Myopathies presenting with head drop: Clinical spectrum and treatment outcomes

Abstract

Dropped-head syndrome can be the presenting feature of a wide spectrum of neurological conditions. However, little is known regarding myopathies presenting with head drop posing a major diagnostic and management challenge. We performed a retrospective chart review to identify patients with a myopathy evaluated between 2000 and 2018, where head drop was the presenting or predominant clinical feature of a myopathy. We identified 107 adult patients with a median age at presentation was 68 years, and median duration of the head drop was 12 months. A specific diagnosis was reached in 53% of patients and included the following: Inflammatory myopathy (n = 16), myopathy with rimmed vacuoles (n = 10), radiation-induced myopathy (n = 8), sporadic late-onset nemaline myopathy (n = 7), myofibrillar myopathy (n = 4), facioscapulohumeral dystrophy (n = 3), inclusion body myositis (n = 2), mitochondrial myopathy (n = 2), scleroderma-associated myopathy (n = 2), necrotizing autoimmune myopathy (n = 1), a drug-induced myopathy (Binimetinib, n = 1), and B-cell chronic lymphocytic leukemia-associated myopathy (n = 1).

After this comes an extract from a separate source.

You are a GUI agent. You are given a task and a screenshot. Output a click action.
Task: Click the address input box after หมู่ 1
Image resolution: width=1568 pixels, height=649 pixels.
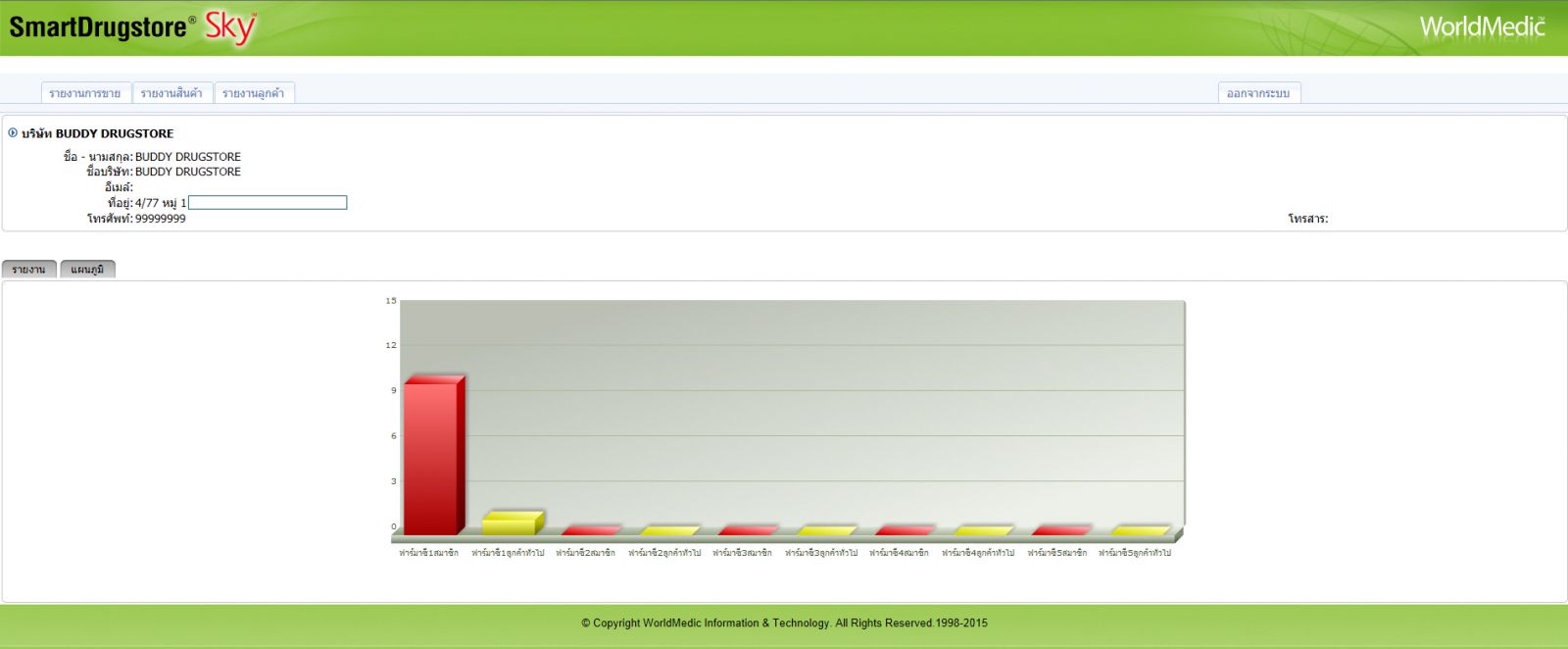click(x=268, y=203)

Splenius capitis had the highest diagnostic yield for a muscle biopsy (67%).When tested, 89% of patients had abnormal pulmonary function tests, 50% abnormal swallow evaluation, 37% abnormal electrocardiogram and 13% abnormal transthoracic echocardiogram. 23 out of 43 (53%) treated patients responded to treatment. Patient-reported limb weakness and neck flexion weakness on physical examination were associated with good response to treatment, while isolated neck extensor weakness was not associated with refractoriness to treatment. A wide spectrum of acquired and hereditary, treatable and non-treatable myopathies can present with head drop. Establishing a diagnosis in such patients is crucial for timely treatment administration.